To avoid these scenarios, you’ll want to interview multiple past and present franchise owners – not just the ones that the franchise company sets up for you. Do your own due diligence. And for territory agreements, you should try to negotiate with the franchise in your best interest. It’s not one-size-fits all, but you need to be aware of these possible scenarios.

3. Hidden fees add up.

Look out for hidden fees that are not advertised. Some franchises come with technology fees to use their POS system, leasing fees on equipment, or advertising – they all have different fee structures. You can find these in the FDD (franchise disclosure document). For one of Ray’s clients, he added them all up and it was 17%, a red flag.

“Most fees are standard in the contracts, however in business everything is negotiable if you do your research.  I always tell clients ‘Life is not about what you get but what you can negotiate.’ This is why due diligence is so important when you are trying to find the right franchise to invest in. Read the small print on the lease equipment. Some franchisees make you buy all of your supplies and food from directly from them at a marked up price,” said Ray. “These fees all add up and if it’s more than 10% you might want to think twice about the unit you are buying.  Don’t let them fee you to death.”
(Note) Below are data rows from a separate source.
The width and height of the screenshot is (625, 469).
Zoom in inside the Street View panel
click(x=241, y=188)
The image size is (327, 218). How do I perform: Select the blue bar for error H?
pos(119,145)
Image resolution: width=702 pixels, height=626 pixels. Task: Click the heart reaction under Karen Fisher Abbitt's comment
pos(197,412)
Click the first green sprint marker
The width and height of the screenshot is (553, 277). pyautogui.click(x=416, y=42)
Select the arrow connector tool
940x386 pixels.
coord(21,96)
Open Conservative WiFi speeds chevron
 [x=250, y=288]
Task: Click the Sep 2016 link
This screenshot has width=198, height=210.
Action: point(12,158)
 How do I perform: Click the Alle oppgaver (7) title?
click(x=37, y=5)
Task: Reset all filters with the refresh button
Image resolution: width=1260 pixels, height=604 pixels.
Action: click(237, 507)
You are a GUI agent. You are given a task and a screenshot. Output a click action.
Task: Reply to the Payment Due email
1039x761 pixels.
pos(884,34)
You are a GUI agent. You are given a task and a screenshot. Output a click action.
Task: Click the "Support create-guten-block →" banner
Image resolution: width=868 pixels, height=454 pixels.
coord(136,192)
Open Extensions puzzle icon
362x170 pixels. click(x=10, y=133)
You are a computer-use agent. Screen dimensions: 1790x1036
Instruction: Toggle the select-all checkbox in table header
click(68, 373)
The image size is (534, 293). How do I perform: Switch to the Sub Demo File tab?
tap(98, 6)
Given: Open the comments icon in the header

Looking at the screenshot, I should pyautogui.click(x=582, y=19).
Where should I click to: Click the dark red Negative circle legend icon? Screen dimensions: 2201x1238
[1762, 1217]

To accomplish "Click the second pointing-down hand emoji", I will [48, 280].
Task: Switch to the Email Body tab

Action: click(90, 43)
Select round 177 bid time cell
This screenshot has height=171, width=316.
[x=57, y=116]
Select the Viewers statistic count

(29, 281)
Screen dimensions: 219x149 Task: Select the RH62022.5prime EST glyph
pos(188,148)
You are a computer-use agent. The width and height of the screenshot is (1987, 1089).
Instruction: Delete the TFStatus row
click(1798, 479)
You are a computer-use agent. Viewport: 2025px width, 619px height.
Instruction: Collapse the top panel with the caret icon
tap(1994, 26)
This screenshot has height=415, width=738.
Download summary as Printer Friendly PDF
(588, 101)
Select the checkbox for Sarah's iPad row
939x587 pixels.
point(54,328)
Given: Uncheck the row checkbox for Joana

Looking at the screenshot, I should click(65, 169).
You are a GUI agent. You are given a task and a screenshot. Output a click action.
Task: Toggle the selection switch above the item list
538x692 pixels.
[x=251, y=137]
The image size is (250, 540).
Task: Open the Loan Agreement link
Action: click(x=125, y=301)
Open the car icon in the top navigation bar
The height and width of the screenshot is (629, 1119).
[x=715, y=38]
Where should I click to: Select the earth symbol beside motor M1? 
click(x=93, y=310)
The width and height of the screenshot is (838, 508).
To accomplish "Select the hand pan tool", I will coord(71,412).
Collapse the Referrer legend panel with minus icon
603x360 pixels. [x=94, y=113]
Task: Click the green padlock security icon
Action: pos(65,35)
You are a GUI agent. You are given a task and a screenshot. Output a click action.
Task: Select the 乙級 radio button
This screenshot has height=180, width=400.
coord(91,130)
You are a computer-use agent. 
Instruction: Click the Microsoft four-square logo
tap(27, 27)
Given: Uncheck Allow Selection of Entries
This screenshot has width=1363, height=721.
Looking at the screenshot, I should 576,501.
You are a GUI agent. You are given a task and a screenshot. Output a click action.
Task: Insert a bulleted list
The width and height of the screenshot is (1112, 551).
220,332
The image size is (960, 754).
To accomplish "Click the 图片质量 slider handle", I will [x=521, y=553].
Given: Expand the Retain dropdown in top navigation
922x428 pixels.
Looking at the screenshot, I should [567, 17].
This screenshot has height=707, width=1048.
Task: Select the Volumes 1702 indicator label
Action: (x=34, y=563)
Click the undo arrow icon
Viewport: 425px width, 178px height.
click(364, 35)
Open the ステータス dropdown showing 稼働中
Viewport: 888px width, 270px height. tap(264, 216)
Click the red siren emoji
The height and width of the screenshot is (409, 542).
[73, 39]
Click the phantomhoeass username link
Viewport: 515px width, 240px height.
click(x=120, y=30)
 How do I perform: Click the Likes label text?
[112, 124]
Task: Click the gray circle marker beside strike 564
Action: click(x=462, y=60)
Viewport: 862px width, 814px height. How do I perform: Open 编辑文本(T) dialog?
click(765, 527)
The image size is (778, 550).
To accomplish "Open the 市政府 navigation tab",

If you uncover some unfavorable fees or practices, you should be ready to negotiate a more favorable deal. Ray helped a franchisee negotiate a deal to pay their franchising fee over a two year period, as part of a takeover deal.

Above all, do your own due diligence, Ray said.

Carefully read the FDD, which typically includes audited financial statements, a breakdown of start-up and ongoing costs (add them up), and an outline of your responsibilities and the franchiser’s obligations.

Then interview at least 10 current and former franchise owners. Typically, names and phone numbers of former as well as current franchisees are listed in the FFDs. Among your questions, ask them about the training and support they received, unseen costs, expectations vs. reality, competition, and whether in hindsight they would invest again. Contacting some former franchisees and asking why they’re no longer in business could save you from a similar outcome.

Take your time with your research. If a seller tries to get you to invest as quickly as possible, it may be a red flag you should heed.